In Lithuania, Soviet authorities printed a three-volume Small Lithuanian Soviet Encyclopedia (Mažoji lietuviškoji tarybinė enciklopedija) between 1966 and 1971; that is, after the Boston Encyclopedia was already completed. It covered only Lithuania-related topics. The 12-volume (plus one volume of supplements) Lietuviškoji tarybinė enciklopedija or LTE was published between 1976 and 1985. It is often called the "Red Encyclopedia" because of its distinct cover colors. It is still valuable for scientific topics, but the social science articles were distorted to conform to Soviet propaganda (for example, it portrayed western countries as bourgeois dictatorships). Much attention was given to Marxism-Leninism and the Communist Party, while many "inconvenient" topics from the Lithuanian history, such as the Lithuanian partisans, were entirely skipped. Between 1985 and 1988, the four-volume Tarybų Lietuvos enciklopedia or TLE, dealing with only Lithuania-related topics, was published. It closely followed the lead of LTE. Its last volume displayed signs of the intellectual freedom that arose in the 1980s during the Glasnost movement in Russia and the Sąjūdis movement in Lithuania.
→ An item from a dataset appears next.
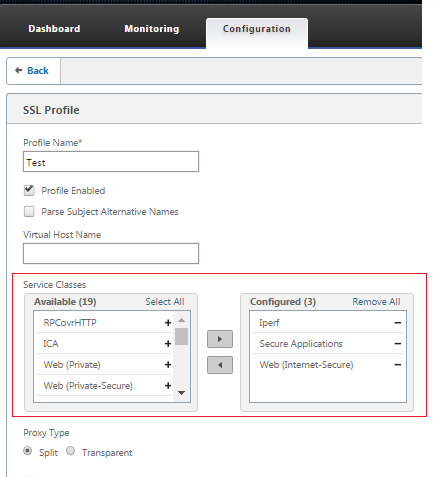The image size is (441, 477).
Task: Click Select All for available classes
Action: (x=165, y=302)
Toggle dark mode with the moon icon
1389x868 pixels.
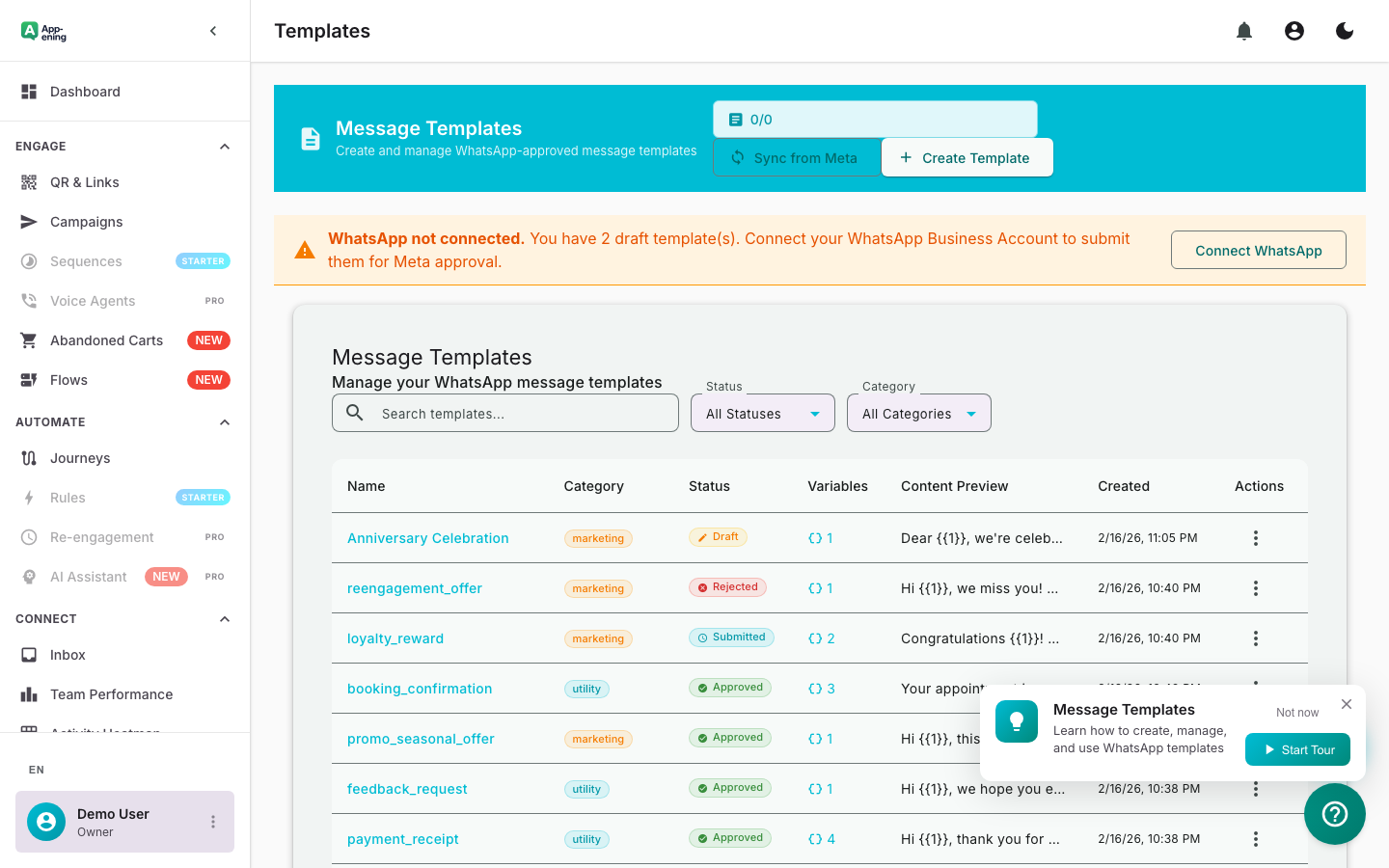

===Independent Lithuania (since 1990)===
In 2001, the Science and Encyclopaedia Publishing Institute, based in Vilnius, began the publication of the 25-volume Visuotinė lietuvių enciklopedija or VLE. The last volume was published in 2014 followed by a volume of supplements in 2015. Each of volume contains about 800 pages. In total, the encyclopedia contains 121,804 articles written by 2,957 authors, 25,120 illustrations, and 656 maps. About 21% of the articles is devoted to Lithuanian matters, particularly to those that were censored and repressed during the Soviet era. In 2017, the content of the encyclopedia was made available online.